New crypto bill could give CFTC new impetus in quest to regulate digital assets

New crypto bill could give CFTC new impetus in quest to regulate digital assets



The crypto industry has spent millions of dollars lobbying the US Congress in recent months as it seeks to shape the regulation of digital assets, and it appears the spending has paid off.

The industry has long hoped that the Commodity Futures and Trading Commission will be granted primary authority to oversee digital assets, and the US Senate seems eager to do so, following the announcement that the leading Democrat and Republican of the Senate Agriculture Committee plans to submit legislation. to expand the role of the regulator in the crypto markets.

Senate Agriculture Committee Chair Debbie Stabenow of Michigan, a Democrat, and Senator John Bozeman of Arkansas, the committee’s ranking Republican, plan to submit legislation that will designate the CFTC as the primary crypto regulator. , Politico reported on Friday.

The bill echoes another bipartisan framework released earlier this week by Democratic Senator Kirsten Gillibrand of New York and Republican Senator Cynthia Lummis of Wyoming, which also seeks to give the CFTC jurisdiction over crypto.

Read more: Bipartisan crypto bill would require CFTC to oversee bitcoin, ether and most other digital assets

“Recent events underscore the need for mandatory regulation of the crypto market,” Stabenow told the paper, following the recent steep price decline of popular crypto assets like bitcoin BTCUSD,
and ether ETHUSD,
and the collapse of the TerraUSD stablecoin.

“It is critical that the CFTC has the proper tools to make this emerging market safe for customers,” she added. “My committee has looked at the risks and the importance of common sense regulations, and I’m working closely with Ranking Member Boozman on what a responsible regulatory framework would look like.”

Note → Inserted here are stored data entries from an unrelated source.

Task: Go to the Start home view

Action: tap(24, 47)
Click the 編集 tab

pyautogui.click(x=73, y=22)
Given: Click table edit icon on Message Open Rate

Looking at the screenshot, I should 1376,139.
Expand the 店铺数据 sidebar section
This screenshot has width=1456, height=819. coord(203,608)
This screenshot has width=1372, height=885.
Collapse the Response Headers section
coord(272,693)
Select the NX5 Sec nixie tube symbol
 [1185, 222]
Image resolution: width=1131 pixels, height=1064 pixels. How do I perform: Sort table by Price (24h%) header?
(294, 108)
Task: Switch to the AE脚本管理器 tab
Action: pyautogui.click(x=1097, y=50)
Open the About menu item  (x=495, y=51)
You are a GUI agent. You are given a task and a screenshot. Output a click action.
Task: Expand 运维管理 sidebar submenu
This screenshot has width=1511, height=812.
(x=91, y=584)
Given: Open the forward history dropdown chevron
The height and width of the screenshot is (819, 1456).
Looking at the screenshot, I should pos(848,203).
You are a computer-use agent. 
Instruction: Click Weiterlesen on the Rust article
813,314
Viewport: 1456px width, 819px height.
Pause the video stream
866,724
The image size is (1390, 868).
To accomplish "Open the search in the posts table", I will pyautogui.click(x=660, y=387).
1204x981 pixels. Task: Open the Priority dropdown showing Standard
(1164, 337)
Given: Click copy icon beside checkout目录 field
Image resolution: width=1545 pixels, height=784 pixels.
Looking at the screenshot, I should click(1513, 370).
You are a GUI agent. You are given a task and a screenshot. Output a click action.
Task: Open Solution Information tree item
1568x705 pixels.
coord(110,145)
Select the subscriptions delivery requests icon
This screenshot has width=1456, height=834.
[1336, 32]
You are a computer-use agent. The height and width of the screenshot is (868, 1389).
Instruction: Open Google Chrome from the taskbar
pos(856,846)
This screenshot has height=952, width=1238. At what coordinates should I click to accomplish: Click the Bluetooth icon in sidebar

CFTC Chairman Rostin Benham previously served as senior counsel for Senator Stabenow and has actively courted the role of chief crypto regulator, arguing that the most popular cryptos behave much more like commodities like wheat or oil. than like securities like shares in a company.

He argued that digital assets like bitcoin are “decentralized stores of value” and that there is no “information gap” that needs to be resolved for an investor to buy and sell such assets. confidently active, in an interview Tuesday with The Washington Post.

“It’s pretty clear that many digital assets themselves replicate or look like commodities,” he said, while adding that there are probably hundreds of smaller cryptocurrencies out there that behave like commodities. securities and should therefore be supervised by the Securities and Exchange Commission.